While important for all modalities, feature-engineering often has a particularly crucial role when constructing predictive models based on physiological or biophysical data. On the one hand, these data are often especially high-dimensional (for example, genome, proteome or neuroimaging data with regularly tens of thousands of variables), thus often requiring dimensionality-reduction. On the other hand, alternative transformations of the raw-data can contain fundamentally different, non-redundant information. For example, the same funational magnetic resonance imaging raw-data, that is, measures of changes in regional blood-oxygen levels—can be processed to yield numerous, non-redundant representations (for example, activation maps or functional connectivity matrices). In addition, domain-knowledge regarding the choice of relevant regions-of-interest or atlas parcellations also fundamentally affects the representation of information in neuroimaging data.43 As different parameters can be meaningful in the context of different disorders, these examples powerfully illustrate the fundamental importance of domain-knowledge in feature-engineering. The sources of domain-knowledge needed to decide which data representations might be optimal with regard to the problem at hand may range from large-scale meta-analyses, reviews and other empirical evidence to clinical experience.

Taking the traditionally somewhat subjective ‘art of feature-engineering’ a step further, are automated feature-engineering algorithms. The former are akin to other unsupervised methods for dimensionality reduction, but can learn meaningful transformations from large, unlabeled data sets (for example, using Deep Learning algorithms44). In short, these algorithms form high-level representations of more basic regularities in the data (for a large-scale example, see ref. 45). It is these high-level representations which can then be used to train the model. For example, we might use large data sets of resting-state funational magnetic resonance imaging to automatically uncover regularities (such as network-structure) using unsupervised learning. These newly constructed features might then provide a lower-dimensional, more informative basis for model-building in future funational magnetic resonance imaging projects. Note that domain-knowledge is not provided directly, but learned from independent data sources in this framework.
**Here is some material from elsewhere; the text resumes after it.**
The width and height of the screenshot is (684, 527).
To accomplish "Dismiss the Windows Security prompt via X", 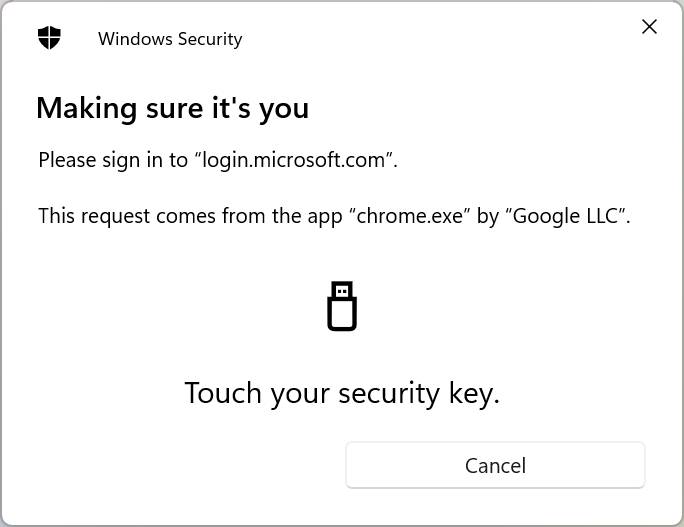I will [x=650, y=27].
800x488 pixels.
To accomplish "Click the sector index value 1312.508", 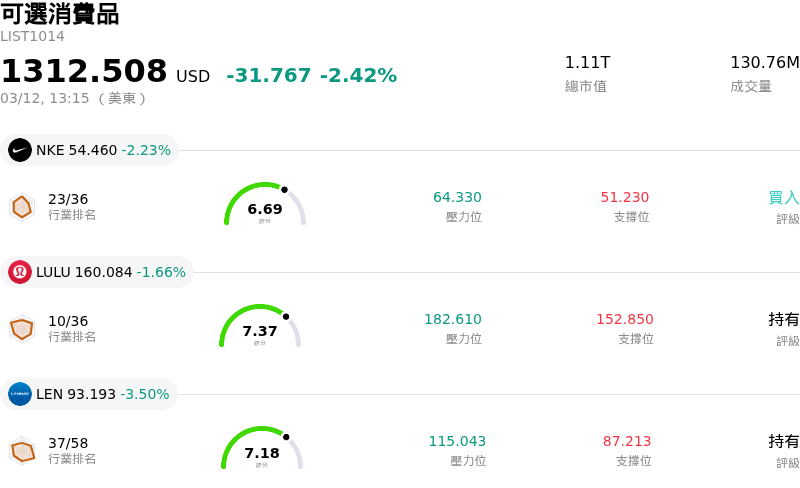I will (84, 72).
Although these techniques appear highly efficient as no expert involvement is required, discovering high-level features for the massively multivariate measures commonly needed in psychiatry will require extraordinarily large—though possibly unlabeled—data sets as well as computational power beyond the capabilities of most institutions today. Considering the developments in other areas such as speech recognition, we believe, however, that the significance of automated feature-engineering techniques can only grow in the years to come.

In many ways, the theory-driven approach to computational psychiatry is following an at least equally promising—albeit extreme opposite—strategy. This approach builds mechanistic models based on theory and available evidence. After a model is validated, model parameters encapsulate a theoretical, often mechanistic, understanding of the phenomena (for an excellent introduction, see ref. 39). In many ways, the resulting models thus constitute highly formalized (one might say ‘condensed’) representations of domain-knowledge, custom-tailored to the problem at hand. Unlike virtually all other approaches to feature-engineering, computational models allow researchers to test the validity of data representations while simultaneously fully explicating domain-knowledge. While certainly more scientifically satisfying and theoretically superior to feature-engineering, constructing valid models is far from simple. Thus, we believe that this technology will gain in importance to the degree that building valid models proofs feasible, further intertwining theoretical progress and predictive analytics.
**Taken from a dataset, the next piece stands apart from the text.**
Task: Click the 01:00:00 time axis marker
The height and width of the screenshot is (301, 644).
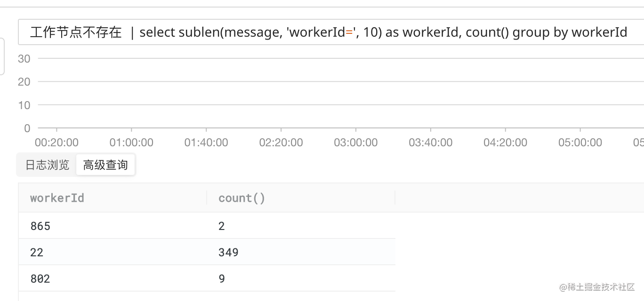Action: [x=131, y=143]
Having discussed feature-engineering in greater detail, it is important to point out that model construction algorithms are not limited to the use of one single data-representation. To the contrary, it is a particular strength of this approach—with algorithms usually allowing for massively multivariate data and model integration—that multiple, meaningful data representations can be combined to enable valid predictions (for a more detailed discussion of model integration, see below).
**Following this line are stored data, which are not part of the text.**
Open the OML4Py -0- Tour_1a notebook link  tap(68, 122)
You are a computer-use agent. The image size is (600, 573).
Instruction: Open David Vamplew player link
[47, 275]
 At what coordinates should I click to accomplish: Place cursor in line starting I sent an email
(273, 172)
Summarizing, the acquisition of high-dimensional data is regularly required to capture the massively multivariate nature of the processes underlying psychiatric disorders. Even on a single level of observation, we thus need to deal with the curse of dimensionality. To this end, model building commonly includes steps such as simple dimensionality-reduction techniques (for example, principal component analysis) and penalizing model-complexity as part of machine learning algorithms. Most importantly, however, feature-engineering is used to create data representations from the input data which enable machine learning algorithms to build a valid model. Feature-engineering may draw on partially (meta-analyses or clinical experience) or fully formalized domain-knowledge (for example, parameters from previously validated computational models) or a combination thereof. This prominent role of domain-knowledge underlines the interdependence of classic scientific approaches seeking mechanistic insight fostering theoretical development and predictive analytics approaches in mental health. While theoretical progress and meta-analytic evidence aid the construction of optimal features, a predictive analytics approach, in turn, allows for a direct assessment of the clinical utility of group-level evidence and theoretical advances. Thus, it is evident that these two branches of research are not mutually exclusive, but complementary approaches when aiming to benefit patients.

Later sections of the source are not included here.